EXCERPT PROVIDED:
College of Family Physicians Recognizes Sam Sullivan’s Work on Addiction & Homelessness

The College of Family Physicians of Canada is awarding former Vancouver Mayor Sam Sullivan an Honourary Membership, citing his work on behalf of “… the needs of the homeless and inner-city populations and programs for those battling drug and substance abuse”. The College states that “Mr. Sullivan has demonstrated courageous leadership in introducing and supporting programs for inner-city populations in need”.

This recognition marks the first time a former Mayor receives this award and he is one of only three “outstanding Canadians” being recognized in 2010.

As Vancouver City Councillor he was a supporter of the establishment of North America’s only supervised injection site for people with drug addictions. As Mayor he raised the $175,000 required to develop the SALOME project proposal which has now received several million dollars of government and private funding commitments. The project will see hundreds of people with drug addictions in Vancouver transitioned from illegal street drugs to legal medications as a way of reducing crime, medical and other societal costs and improving health.

Mayor Sam Sullivan oversaw the largest commitment to social and supportive housing in the City of Vancouver in over 30 years. He received provincial support for 12 new supportive housing projects on city-owned land for more than 1000 hard to house people. He also supported the provincial government purchase of 18 low-income hotels with a $5 million contribution. He lent his personal support to the establishment of the Street to Home Foundation and worked with the federal government and Senator Michael Kirby on getting $20 million to support those with mental illnesses in Vancouver.

RECORDED INFORMATION:
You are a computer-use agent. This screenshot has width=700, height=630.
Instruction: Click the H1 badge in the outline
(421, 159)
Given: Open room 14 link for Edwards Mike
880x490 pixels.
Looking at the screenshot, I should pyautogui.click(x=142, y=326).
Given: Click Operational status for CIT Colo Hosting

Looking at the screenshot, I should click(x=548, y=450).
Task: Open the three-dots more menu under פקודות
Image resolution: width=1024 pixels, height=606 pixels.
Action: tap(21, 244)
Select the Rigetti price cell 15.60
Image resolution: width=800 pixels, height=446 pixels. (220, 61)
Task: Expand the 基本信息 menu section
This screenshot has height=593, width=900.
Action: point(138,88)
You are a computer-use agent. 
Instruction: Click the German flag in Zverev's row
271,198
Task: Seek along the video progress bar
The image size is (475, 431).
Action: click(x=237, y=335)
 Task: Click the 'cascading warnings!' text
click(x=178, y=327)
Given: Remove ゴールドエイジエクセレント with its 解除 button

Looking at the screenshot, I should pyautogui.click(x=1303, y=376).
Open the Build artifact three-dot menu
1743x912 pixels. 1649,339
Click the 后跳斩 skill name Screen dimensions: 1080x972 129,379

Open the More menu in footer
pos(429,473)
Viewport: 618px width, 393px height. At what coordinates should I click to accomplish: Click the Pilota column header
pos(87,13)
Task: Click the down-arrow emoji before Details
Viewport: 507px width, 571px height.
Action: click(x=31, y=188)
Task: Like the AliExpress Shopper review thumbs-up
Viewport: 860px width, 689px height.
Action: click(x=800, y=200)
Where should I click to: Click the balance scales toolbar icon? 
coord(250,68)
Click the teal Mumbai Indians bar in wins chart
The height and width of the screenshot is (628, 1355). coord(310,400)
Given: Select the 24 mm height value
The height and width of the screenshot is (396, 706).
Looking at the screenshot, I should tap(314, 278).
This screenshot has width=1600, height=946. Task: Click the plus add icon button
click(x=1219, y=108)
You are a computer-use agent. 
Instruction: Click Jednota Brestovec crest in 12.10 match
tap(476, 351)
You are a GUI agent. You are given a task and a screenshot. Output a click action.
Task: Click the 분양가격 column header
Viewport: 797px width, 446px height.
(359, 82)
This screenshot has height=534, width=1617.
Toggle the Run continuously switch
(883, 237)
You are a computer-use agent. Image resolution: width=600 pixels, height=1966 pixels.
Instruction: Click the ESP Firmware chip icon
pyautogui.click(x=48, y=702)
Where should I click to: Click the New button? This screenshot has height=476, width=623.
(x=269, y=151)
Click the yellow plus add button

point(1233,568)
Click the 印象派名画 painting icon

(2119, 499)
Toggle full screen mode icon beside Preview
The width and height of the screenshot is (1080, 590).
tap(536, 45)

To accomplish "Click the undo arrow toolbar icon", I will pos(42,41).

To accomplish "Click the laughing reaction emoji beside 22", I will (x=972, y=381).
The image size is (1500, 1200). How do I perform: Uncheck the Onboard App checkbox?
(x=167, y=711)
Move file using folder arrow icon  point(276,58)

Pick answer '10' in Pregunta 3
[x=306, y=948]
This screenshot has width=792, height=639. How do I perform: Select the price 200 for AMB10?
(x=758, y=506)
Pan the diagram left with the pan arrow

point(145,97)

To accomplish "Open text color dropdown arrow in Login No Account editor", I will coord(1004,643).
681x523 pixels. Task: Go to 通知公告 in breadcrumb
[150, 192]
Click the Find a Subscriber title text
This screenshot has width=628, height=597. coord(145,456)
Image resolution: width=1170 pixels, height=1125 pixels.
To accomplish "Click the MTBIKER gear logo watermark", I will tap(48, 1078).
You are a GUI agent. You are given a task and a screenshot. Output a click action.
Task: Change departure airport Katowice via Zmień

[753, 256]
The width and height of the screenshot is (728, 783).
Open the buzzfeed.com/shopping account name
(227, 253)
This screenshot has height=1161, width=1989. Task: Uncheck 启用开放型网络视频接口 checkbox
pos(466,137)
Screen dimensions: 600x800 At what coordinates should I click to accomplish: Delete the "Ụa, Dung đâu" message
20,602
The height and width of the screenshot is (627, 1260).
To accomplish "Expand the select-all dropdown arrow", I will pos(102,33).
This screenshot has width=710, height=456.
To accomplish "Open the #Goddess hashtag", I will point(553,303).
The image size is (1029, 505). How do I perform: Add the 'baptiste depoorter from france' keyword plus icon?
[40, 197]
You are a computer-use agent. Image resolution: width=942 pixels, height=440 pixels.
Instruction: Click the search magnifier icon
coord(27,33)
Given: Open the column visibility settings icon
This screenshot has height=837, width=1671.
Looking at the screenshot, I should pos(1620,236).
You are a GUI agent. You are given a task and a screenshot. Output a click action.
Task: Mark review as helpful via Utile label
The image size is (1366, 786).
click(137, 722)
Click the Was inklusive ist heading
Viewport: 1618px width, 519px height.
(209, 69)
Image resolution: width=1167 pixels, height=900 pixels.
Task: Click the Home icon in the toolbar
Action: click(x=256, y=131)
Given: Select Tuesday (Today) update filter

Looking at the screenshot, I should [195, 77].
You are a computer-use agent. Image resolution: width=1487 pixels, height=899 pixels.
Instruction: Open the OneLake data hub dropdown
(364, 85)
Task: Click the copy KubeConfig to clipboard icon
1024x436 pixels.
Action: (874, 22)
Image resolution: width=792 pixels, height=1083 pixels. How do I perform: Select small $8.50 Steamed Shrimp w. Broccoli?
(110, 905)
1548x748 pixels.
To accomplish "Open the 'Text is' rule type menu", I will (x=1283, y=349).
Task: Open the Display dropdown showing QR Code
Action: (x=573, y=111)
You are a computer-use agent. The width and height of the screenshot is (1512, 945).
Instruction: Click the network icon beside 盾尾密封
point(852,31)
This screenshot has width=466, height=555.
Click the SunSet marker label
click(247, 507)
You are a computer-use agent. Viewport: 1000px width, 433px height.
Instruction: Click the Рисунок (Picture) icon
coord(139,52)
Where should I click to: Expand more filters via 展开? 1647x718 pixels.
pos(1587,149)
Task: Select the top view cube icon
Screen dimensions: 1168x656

QUESTIONS:
1. Copy the stretch of the Sam Sullivan article from "This recognition marks" through "recognized in 2010.".
2. Translate this sentence from the Sam Sullivan article into Spanish: "He also supported the provincial government purchase of 18 low-income hotels with a $5 million contribution."
3. According to the Sam Sullivan article, how much money did Sullivan raise as Mayor to develop the SALOME project proposal?

RESPONSES TO THE EXERCISE:
1.
This recognition marks the first time a former Mayor receives this award and he is one of only three “outstanding Canadians” being recognized in 2010.

2. También apoyó la compra, por parte del gobierno provincial, de 18 hoteles para personas de bajos ingresos con una contribución de 5 millones de dólares.

3. $175,000